Listed entries
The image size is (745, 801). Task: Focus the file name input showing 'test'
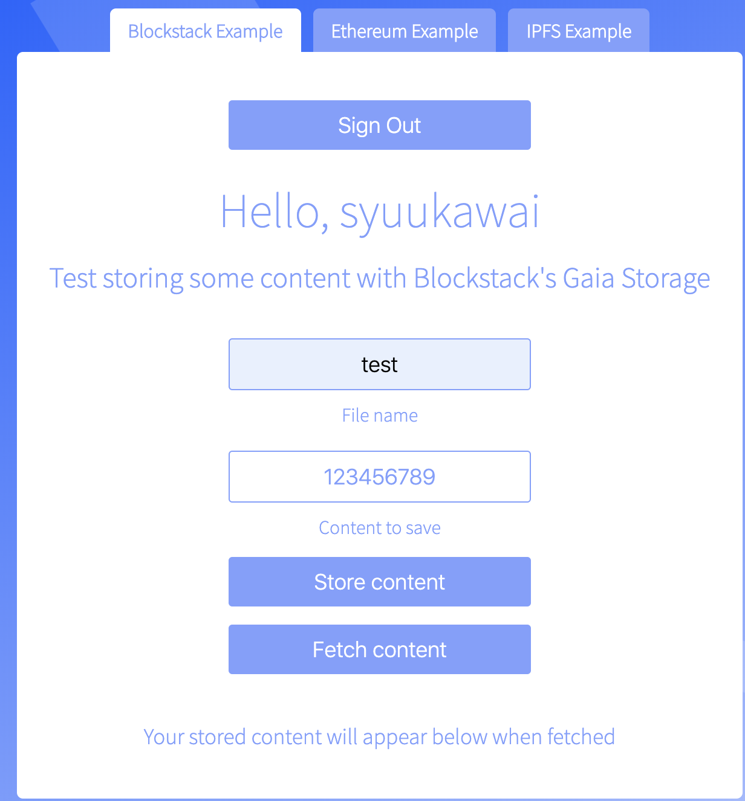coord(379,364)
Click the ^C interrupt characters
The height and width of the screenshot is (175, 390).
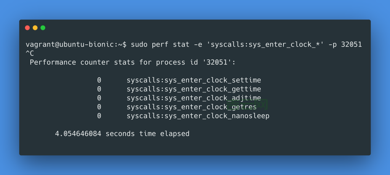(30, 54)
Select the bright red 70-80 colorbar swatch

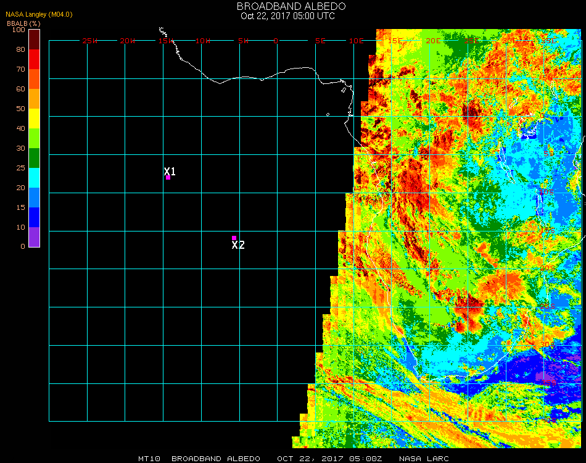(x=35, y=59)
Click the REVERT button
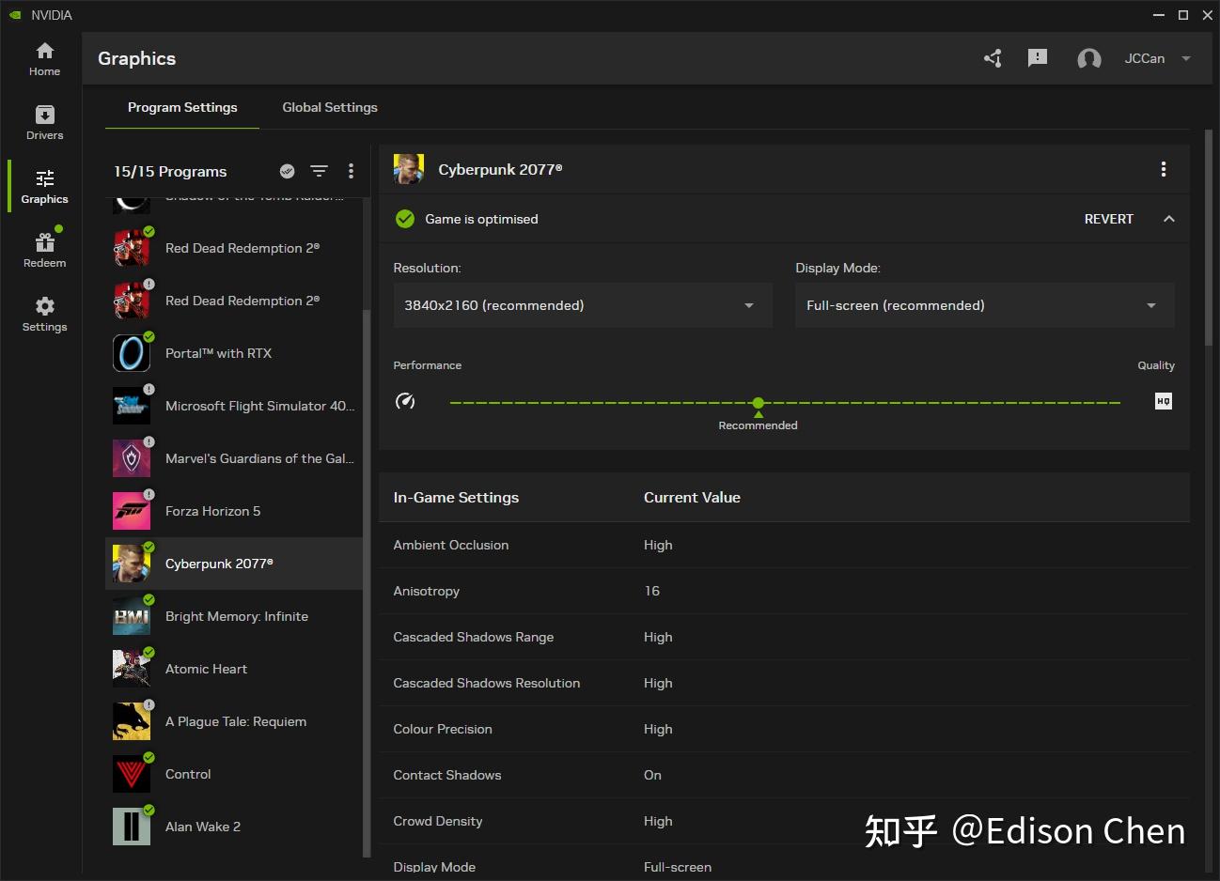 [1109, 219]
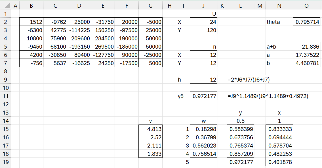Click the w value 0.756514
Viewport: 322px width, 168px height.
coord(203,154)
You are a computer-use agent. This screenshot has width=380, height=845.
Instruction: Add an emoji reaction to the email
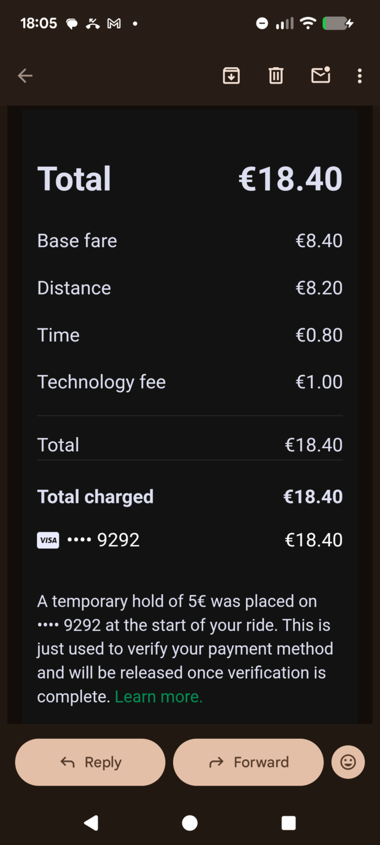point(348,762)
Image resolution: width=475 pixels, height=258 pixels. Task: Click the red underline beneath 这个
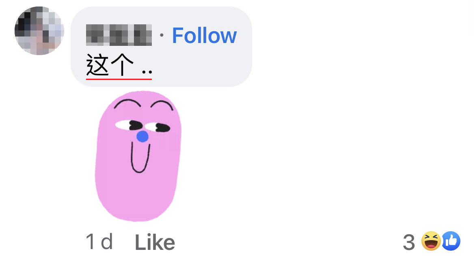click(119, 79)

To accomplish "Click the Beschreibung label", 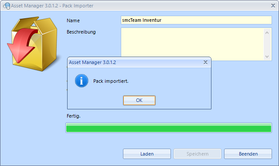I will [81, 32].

Exercise
Begin at the first line of the entries and end at the line containing "You are a computer-use": write out each line exactly, skipping pictures.

Finished task
The image size is (745, 801). Task: Focus the file name input showing 'test'
coord(379,364)
Click the ^C interrupt characters
The height and width of the screenshot is (175, 390).
(30, 54)
Select the bright red 70-80 colorbar swatch

(x=35, y=59)
Click the REVERT button
 [1109, 219]
Click the w value 0.756514
Viewport: 322px width, 168px height.
coord(203,154)
You are a computer-use agent. This screenshot has width=380, height=845.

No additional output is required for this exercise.